To make this work, we need IPFS nodes to change their configuration. That can become an obstacle preventing wider adoption of FilBeam retrievals.

Block discovery via IPNI

Let’s assume we solved the problem of routing & discovery by IPFS nodes, and IPFS nodes start sending single-block requests to FilBeam. How can we map a block CID to an FOC FWSS deal?

Ideally, the index of blocks will be attached to each Piece, so that FilBeam can obtain it as part of the indexing process for each new Piece. (A potential solution is described here: Implementation details.) Unfortunately, that’s not going to happen in time for the GA launch in November.

Here is a way we could use IPNI to discover FOC FWSS deals for a given IPFS block CID:

In the IPFS retriever worker, we receive an IPFS block cid.

Query https://cid.contact/cid/{cid} to get the list of all retrieval providers

For each retrieval provider, inspect the ContextID associated with the record. If the ContextID is in the format base64(0x01 || pieceCid) and the retrieval protocol is HTTP, then this is very likely an advertisement from Curio for a FOC FWSS deal.
Use this process to collect the list of pieceCids.

Query FilBeam’s index to find all FOC FWSS deals (data set IDs) where the dataset has withCDN and withIPFSIndexing metadata and the Piece has pieceCid.

Pick any deal from that list and charge it for egress.

Now we have two ways to construct the SP URL to retrieve the IPFS block from:
1. We can use the address found in the IPNI response.
1. We can look up the FOC Provider record in our index and construct the retrieval URL from the provider address.

Caveats

There is a bug in the current Curio version used by FOC SPs where the ContextID contains PieceCID in the CommPv1 format. All on-chain events and our index contains CommPv2 format, which includes Piece Size. As a result, Piece CIDs extracted from ContextIDs won’t match any PieceCIDs stored in our index.
See https://github.com/filecoin-project/curio/issues/735

It takes up to 10 minutes for IPNI to ingest new CIDs. In other words, when the user uploads a file to FOC, it may take minutes for the file to be retrievable via FilBeam.

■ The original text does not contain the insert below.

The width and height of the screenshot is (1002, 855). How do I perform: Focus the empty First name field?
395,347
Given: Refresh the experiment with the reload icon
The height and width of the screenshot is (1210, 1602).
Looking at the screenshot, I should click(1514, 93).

There is no verifiable link between the IPFS block CID and Piece CID. We are creating an attack vector in which an SP can advertise retrievals for FWSS content they store, with ContextID values pointing to a different data set stored by a different SP. FilBeam will charge egress to a wrong FWSS deal. But, as a result, the SP won’t receive retrieval requests and won’t earn the reward for cache-miss egress, so this attack vector does not make economic sense as long as cache-miss egress rewards are more than the real costs paid by the SP.

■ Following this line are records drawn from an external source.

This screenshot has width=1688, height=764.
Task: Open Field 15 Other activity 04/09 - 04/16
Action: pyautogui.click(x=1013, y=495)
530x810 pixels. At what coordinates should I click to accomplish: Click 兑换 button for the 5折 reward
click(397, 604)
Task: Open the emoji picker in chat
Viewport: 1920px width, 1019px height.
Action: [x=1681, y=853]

This makes IPNI a core component of FilBeam. Any outage of IPNI lookups will cause an outage of FilBeam retrievals. As we have experienced with Spark, such outages are not uncommon, and it can take hours to days until the IPNI team fixes them.

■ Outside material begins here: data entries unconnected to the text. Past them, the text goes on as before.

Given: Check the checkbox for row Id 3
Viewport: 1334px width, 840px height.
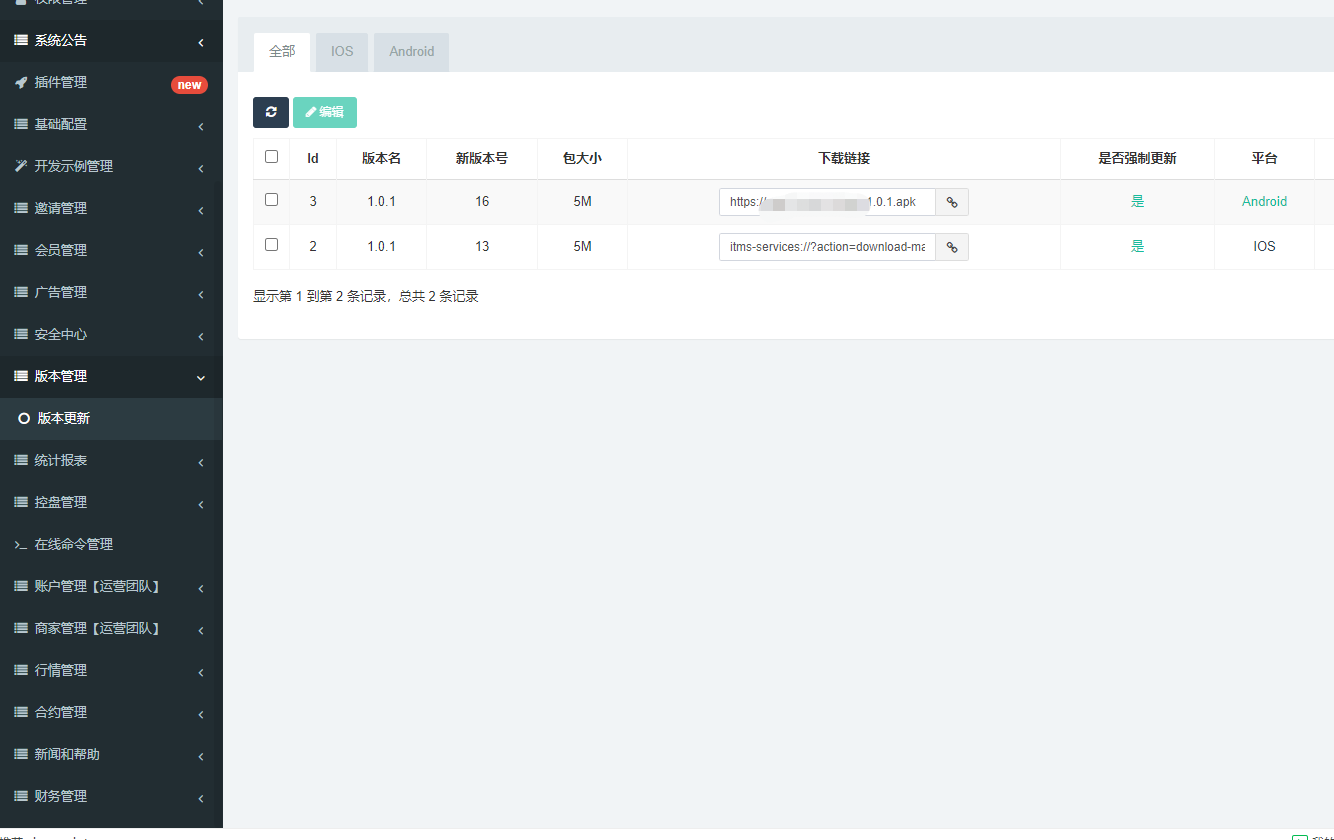Looking at the screenshot, I should (270, 199).
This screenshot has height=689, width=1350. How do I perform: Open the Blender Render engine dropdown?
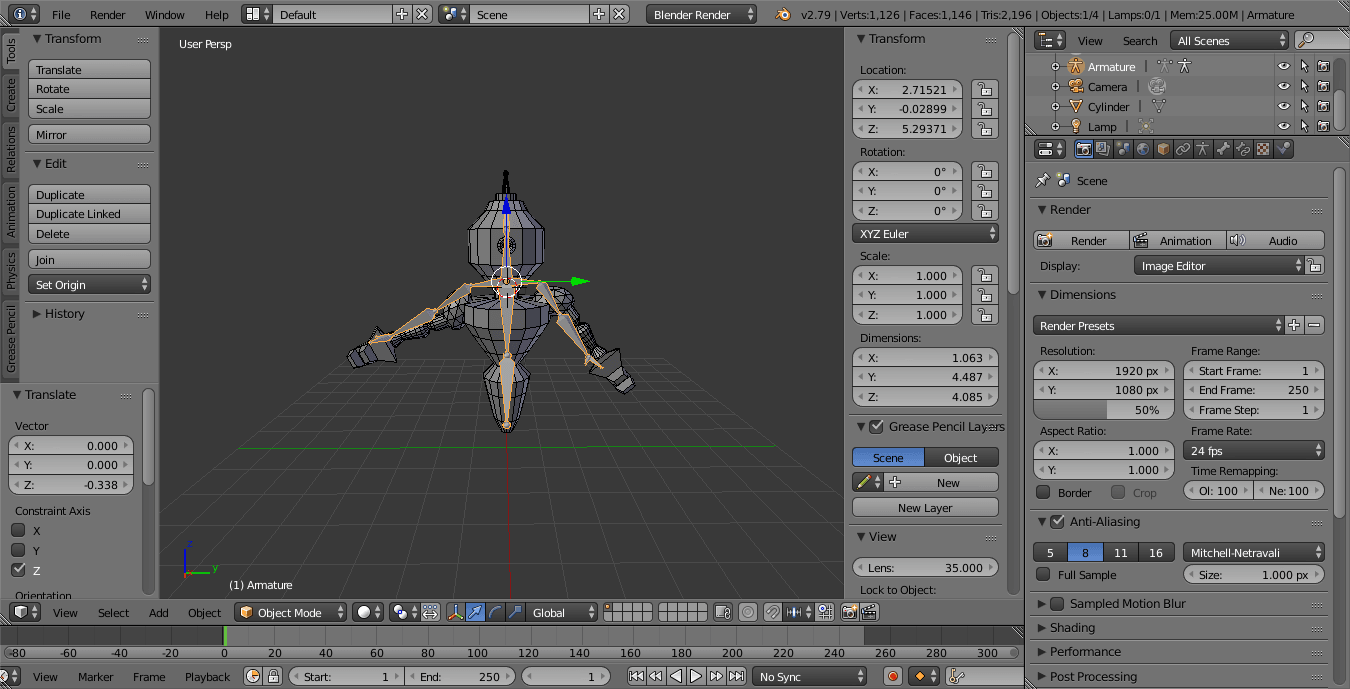click(700, 14)
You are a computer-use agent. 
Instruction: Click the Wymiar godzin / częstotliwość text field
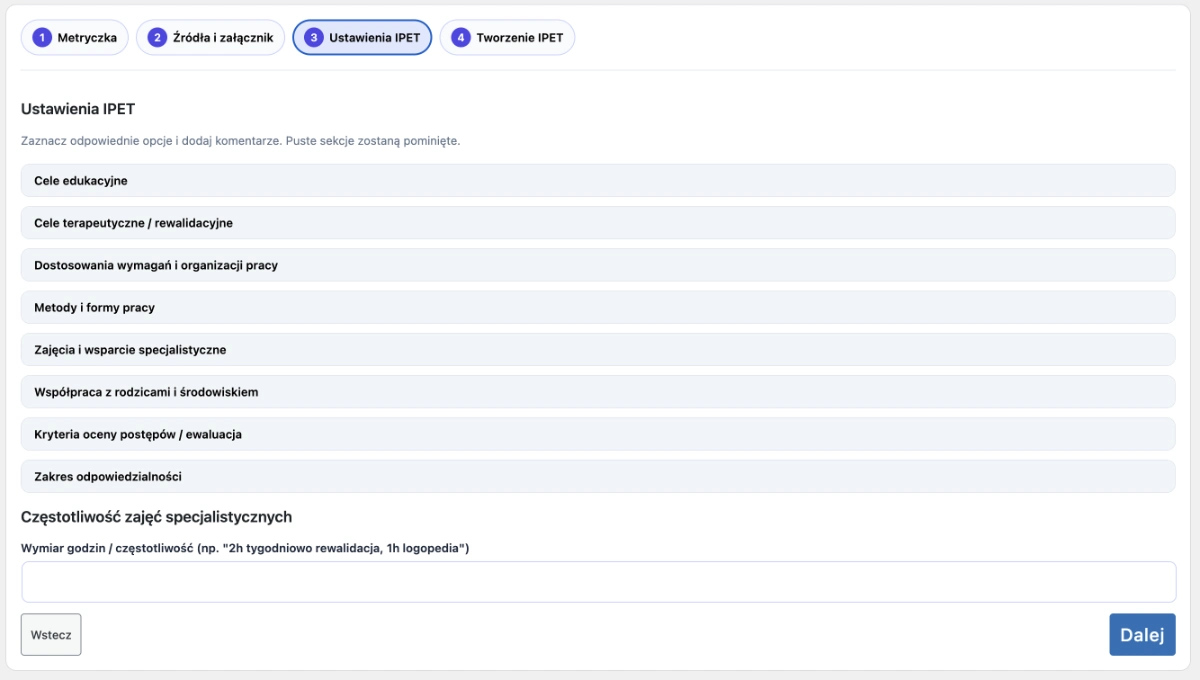(598, 582)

IPNI lookups will slow down FilBeam retrievals, especially for infrequently accessed data. We can mitigate this problem somewhat by caching IPNI lookups on our side, but that helps only for subsequent requests for the same CID, and we need to figure out a good cache invalidation strategy. On the flip side, cid.contact is running behind a Cloudflare proxy, so subsequent IPNI requests may already be fast enough.